To evaluate the patient’s psychological factors, the Japanese version of the General Health Questionnaire-60 (GHQ-60) was used. It was classified into 4 subscales: (A) somatic symptoms, (B) anxiety/insomnia, (C) social dysfunction, and (D) severe depression. The patient’s total score on the GHQ-60 and scores on its 4 subscales were high (total, 43/60; A, 5/7; B, 4/7; C, 6/7; D, 5/7).
The patient was diagnosed with BMS based on the exclusion of any local factors (eg, candidiasis, hyposalivation, mucosal lesions, trauma) or systemic conditions (eg, vitamin deficiency, diabetes, hypothyroidism, side effect of medications, autoimmune disorders). To manage her signs and symptoms (scalloped tongue, dry mouth, and headache), we advised the patient use Goreisan, a traditional Japanese herbal Kampo medicine. After returning a few months later for follow-up, the patient reported that her quality of daily life had significantly improved and that her BMS had been successfully managed by counseling along with the use of the Kampo medicine.
DISCUSSION
Burning mouth syndrome is also known as glossodynia if the symptoms are confined to the tongue only.2 Since the introduction of the ICOP,1 the diagnosis of BMS is given only after ruling out all potential causes (Table 2). The etiology of BMS is still unclear. There is some evidence that BMS could be considered a neuropathic pain condition,3 but psychogenic factors are involved in a large percentage of patients with BMS.4 Therefore, a thorough history, detailed physical examination, and psychological assessment are needed for a proper diagnosis. High scores on the psychometric test (GHQ-60) used in this case as well as carcinophobia (chronic fear of developing cancer), which is a common finding among patients with BMS, were noted with our patient.
Table 2.
Diagnostic Criteria for BMS According to the ICOP-1*
BMS diagnostic criteria |
A. Oral pain fulfilling criteria B and C |
B. Recurring daily for >2 hours per day for >3 months |
C. Pain has both of the following characteristics: |
1. Burning quality |
2. Felt superficially in the oral mucosa |
D. Oral mucosa is of normal appearance, and local or systemic causes have been excluded |
E. Not better accounted for by another ICOP or ICHD-3 diagnosis |
BMS, burning mouth syndrome; ICHD-3, International Classification of Headache Disorders 3rd edition; ICOP-1, International Classification of Orofacial Pain 1st edition.

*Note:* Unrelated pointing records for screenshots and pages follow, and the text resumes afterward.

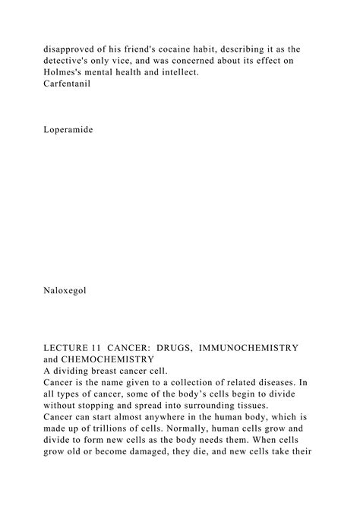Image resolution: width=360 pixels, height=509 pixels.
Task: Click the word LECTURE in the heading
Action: [x=71, y=347]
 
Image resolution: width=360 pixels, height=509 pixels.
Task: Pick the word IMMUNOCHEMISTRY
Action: [x=251, y=347]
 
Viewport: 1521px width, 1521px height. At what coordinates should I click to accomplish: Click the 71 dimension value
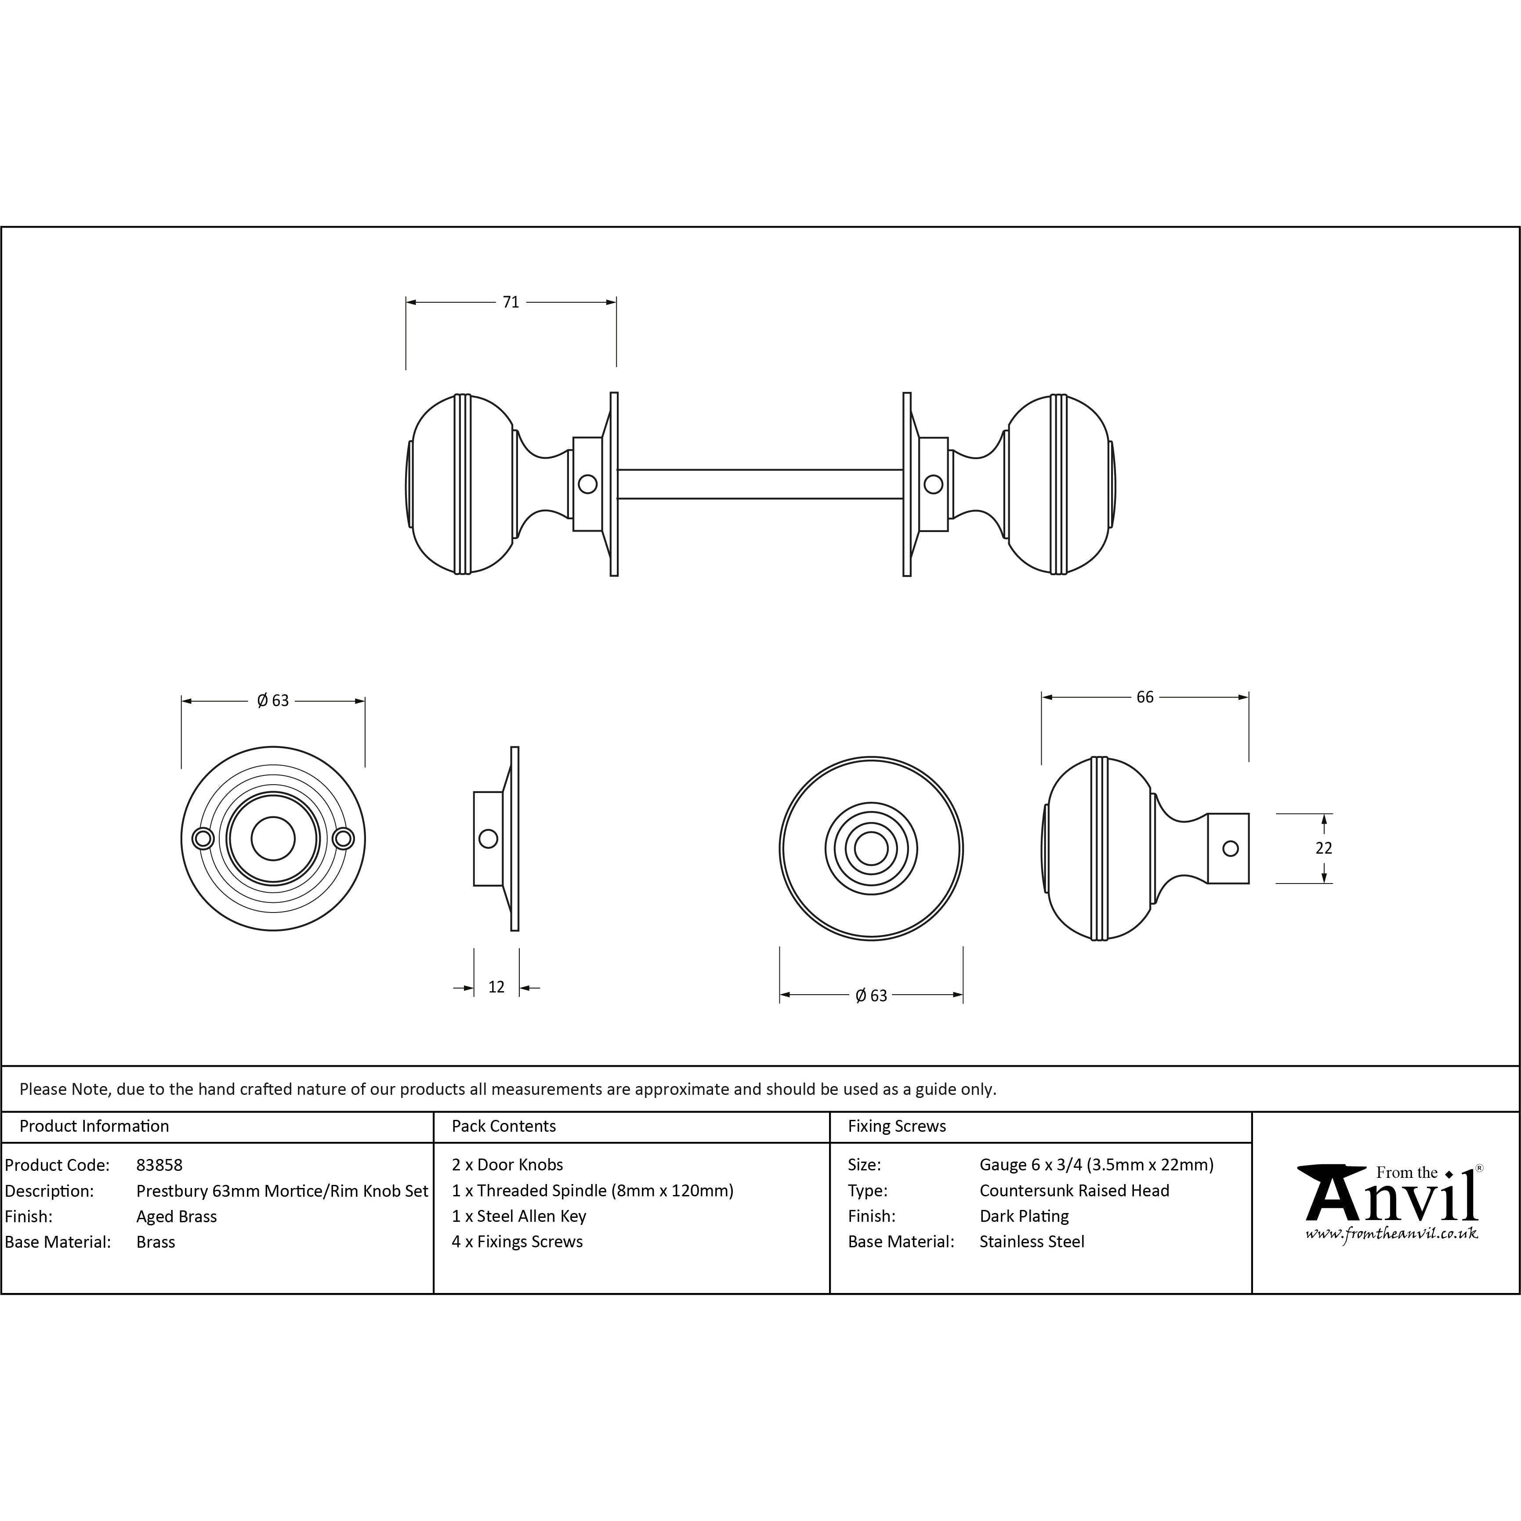point(511,302)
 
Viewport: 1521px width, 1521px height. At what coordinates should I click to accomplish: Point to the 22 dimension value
point(1323,848)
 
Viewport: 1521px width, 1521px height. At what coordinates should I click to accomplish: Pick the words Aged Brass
point(176,1217)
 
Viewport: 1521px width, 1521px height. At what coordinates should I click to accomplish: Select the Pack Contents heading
point(504,1126)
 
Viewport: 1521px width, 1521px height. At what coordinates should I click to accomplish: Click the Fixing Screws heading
point(897,1126)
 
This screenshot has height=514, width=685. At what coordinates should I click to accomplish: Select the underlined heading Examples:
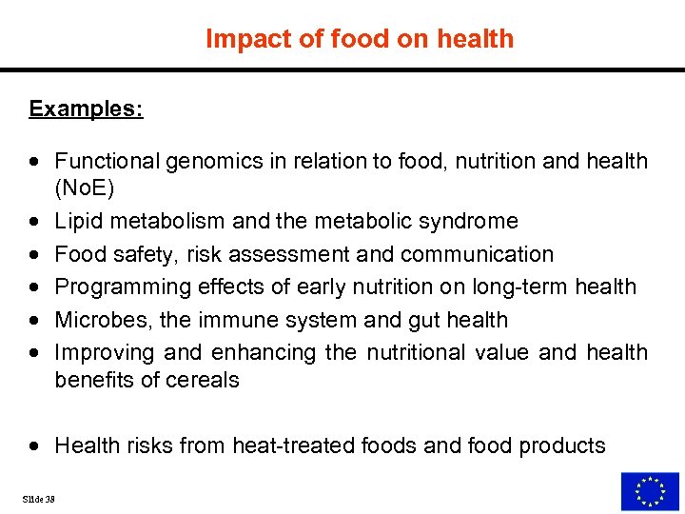coord(86,109)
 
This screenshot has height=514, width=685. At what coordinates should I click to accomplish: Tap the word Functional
coord(107,162)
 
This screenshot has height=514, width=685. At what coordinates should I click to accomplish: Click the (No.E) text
coord(84,188)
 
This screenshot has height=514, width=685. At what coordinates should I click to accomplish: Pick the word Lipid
coord(76,222)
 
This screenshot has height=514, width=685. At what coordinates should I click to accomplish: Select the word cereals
coord(206,380)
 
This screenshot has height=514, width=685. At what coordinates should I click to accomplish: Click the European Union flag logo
coord(650,491)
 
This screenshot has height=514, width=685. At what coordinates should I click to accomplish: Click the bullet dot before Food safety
coord(35,255)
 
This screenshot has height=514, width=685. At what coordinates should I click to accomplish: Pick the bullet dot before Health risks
coord(35,446)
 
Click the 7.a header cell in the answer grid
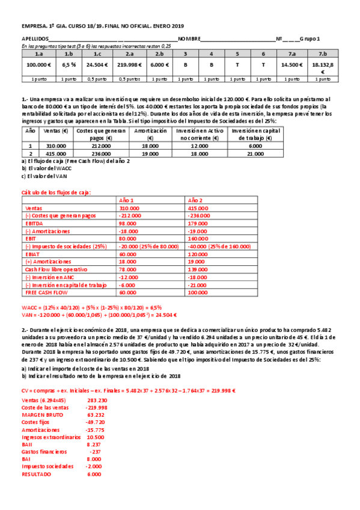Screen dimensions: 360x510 (291, 53)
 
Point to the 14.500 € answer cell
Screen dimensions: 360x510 (291, 64)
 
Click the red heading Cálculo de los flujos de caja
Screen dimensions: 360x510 (56, 191)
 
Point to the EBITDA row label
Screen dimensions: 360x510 (34, 221)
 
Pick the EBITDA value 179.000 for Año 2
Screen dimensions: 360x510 (199, 221)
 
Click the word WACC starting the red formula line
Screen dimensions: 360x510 (30, 307)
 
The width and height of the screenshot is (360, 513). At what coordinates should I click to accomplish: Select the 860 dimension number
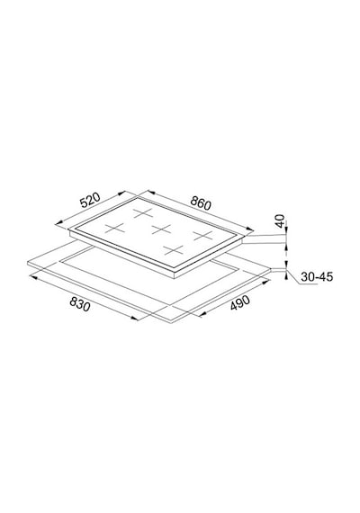click(201, 203)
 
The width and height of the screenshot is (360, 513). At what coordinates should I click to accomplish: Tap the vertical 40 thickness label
click(280, 220)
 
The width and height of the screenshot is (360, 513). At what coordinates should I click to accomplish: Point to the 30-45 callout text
click(317, 277)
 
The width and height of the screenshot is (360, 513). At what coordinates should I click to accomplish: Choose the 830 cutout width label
click(79, 305)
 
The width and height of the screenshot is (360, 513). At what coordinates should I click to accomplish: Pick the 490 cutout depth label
click(240, 303)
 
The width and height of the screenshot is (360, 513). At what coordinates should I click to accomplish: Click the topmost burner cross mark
click(143, 213)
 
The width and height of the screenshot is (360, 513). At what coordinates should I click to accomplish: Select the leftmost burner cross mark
click(115, 228)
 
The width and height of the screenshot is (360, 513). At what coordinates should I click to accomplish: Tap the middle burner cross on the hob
click(162, 230)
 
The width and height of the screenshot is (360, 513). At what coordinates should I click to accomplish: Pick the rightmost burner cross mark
click(202, 235)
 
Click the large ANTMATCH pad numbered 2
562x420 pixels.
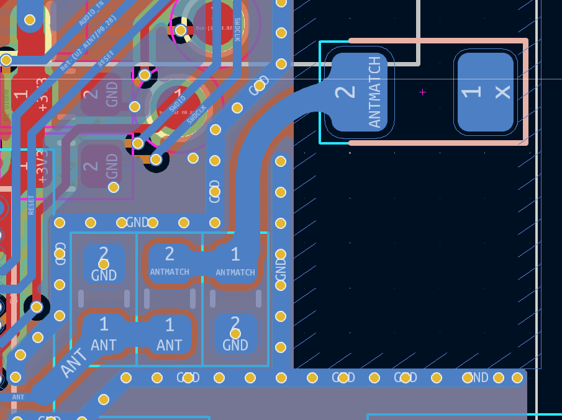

The management for BMS also remains unestablished. Clonazepam has been used in clinical practice as a first-line medication for managing BMS.2 Kampo medicine is one type of complementary alternative medicine (CAM) that utilizes herbal remedies. Goreisan is an herbal medicine consisting of ingredients such as Takusha (Alismatis rhizoma), Sojutsu (Atractylodis lanceae rhizoma), Chorei (Polyporus), Bukuryo (Hoelen), and Keihi (Cinnamomi cortex). It can be effective for symptoms such as edema, dizziness, diarrhea, headache, and dry mouth.
We believe that focusing not only on decreasing pain but also on reducing additional symptoms is important when managing BMS. As such, cognitive behavioral therapy (CBT) also may be helpful.2 The patient’s pain in the present case increased when talking but was reduced when eating. As such, we advised her to avoid aggravating factors and adopt improving factors in her daily life.
CONCLUSION
Considering that both CAM and CBT may be helpful for managing BMS and were effective in this case, the pathophysiology for BMS might be best considered a nociplastic pain that is neither purely nociceptive nor neuropathic.5
This research was originally published in the Journal of the Japanese Dental Society of Anesthesiology. 2022;50(4):146-148.
ACKNOWLEDGMENT
The authors wish to thank Prof Dr Antoon De Laat (KU Leuven, Leuven, Belgium) for his invaluable support in preparing the manuscript.